Boones Creek might be a forgotten community to some, but judging by Saturday’s turnout for the second annual Boones Creek Day, people are doing their best to recognize the long heritage of Tennessee’s oldest community.
Having a festival that both educates and highlights Boones Creek’s place in the state’s history is all part of the fun of Boones Creek Day, which was organized by the Boones Creek Historical Trust.
“There are a lot of people moving into this area, never heard of it, don’t know about the history of it, and we want the people who are moving in here to be aware that they are living in the oldest community in Tennessee,” Trust member Edward Bowman said.
The history of Boones Creek can be dated back to 1760, according to Bowman, when famous frontiersman Daniel Boone is said to have shot a bear and later with carving his initials into a tree in Sugar Hollow. Shortly after Boone’s exploration in the area, Bowman said William Bean and his family moved into the area in 1769 as the first white settlers in Tennessee.
In addition to tours of the historic Clark House that how houses the Potters Gallery, Saturday’s festival also featured bluegrass music from Rockingham Road and the East Tennessee State University Bluegrass Band.
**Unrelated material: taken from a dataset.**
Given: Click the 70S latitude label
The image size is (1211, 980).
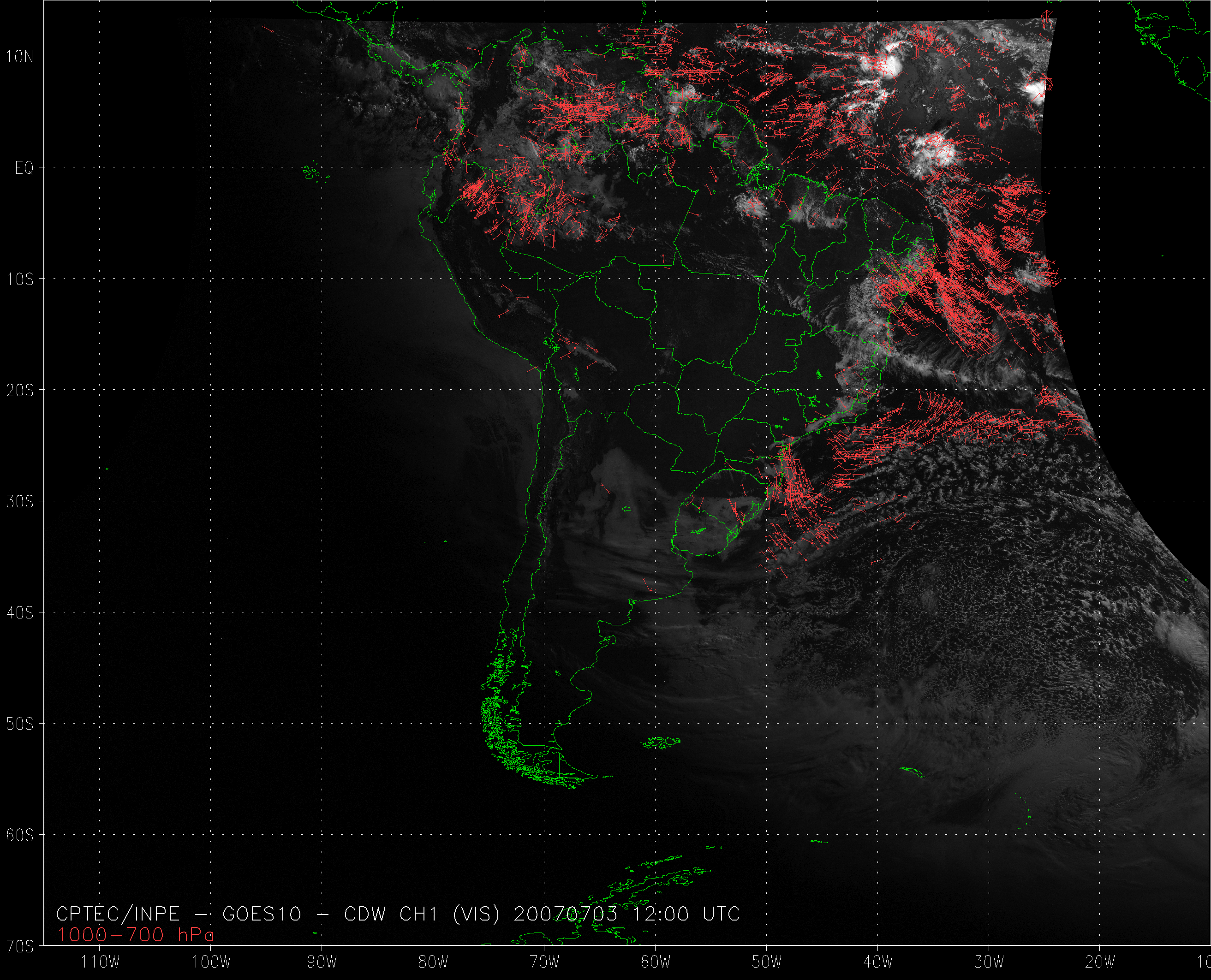Looking at the screenshot, I should coord(20,947).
But the festival’s main attraction was its focus on the art of handmade crafts.
Ed Lockett, of Mountain Lakes Pottery in Gray and One of a Kind Gallery in Bristol, was one of the more than 30 craftspeople lined up around the Potters Gallery property. Lockett, a returning vendor from last year’s festival, said more people were in attendance, despite Saturday’s heat.
“We had a rainy morning last year and though it’s hot this year, the attendance has been a lot better and stronger, and we’ve sold a lot more pottery this year here,” he said.
Lockett sells pottery at a number of area festivals, including Blue Plum in Johnson City and Rhythm and Roots in Bristol, but he said Boones Creek Day is more craft-friendly with its emphasis on community. As a vendor, Lockett said it’s great to be a part of a festival that aims to celebrate a heritage not many people may be aware of.
“This area has been kind of forgotten, with the growth of Jonesborough and especially Johnson City, going and annexing all around it. The people from here are so proud of their heritage, they want to remember their heritage as the Boones Creek area,” he said.
Jan Magee, of Jonesborough, has been looking forward to the festival for several weeks after attending last year. As someone who admires craftspeople, Magee said she looks forward to festivals like Boones Creek Day that highlight that kind of talent.
“They seem to really be enjoying what they do and proud to share their products and their crafts, and I don’t blame them,” she said.
Magee, who attended the festival with her daughter, Heather, said the community-focus of Boones Creek Day helps to remind others of the storied history of the area.
“When you actually have something that’s organized in an area like Boones Creek here, it makes you feel like you participate in the community,” she said.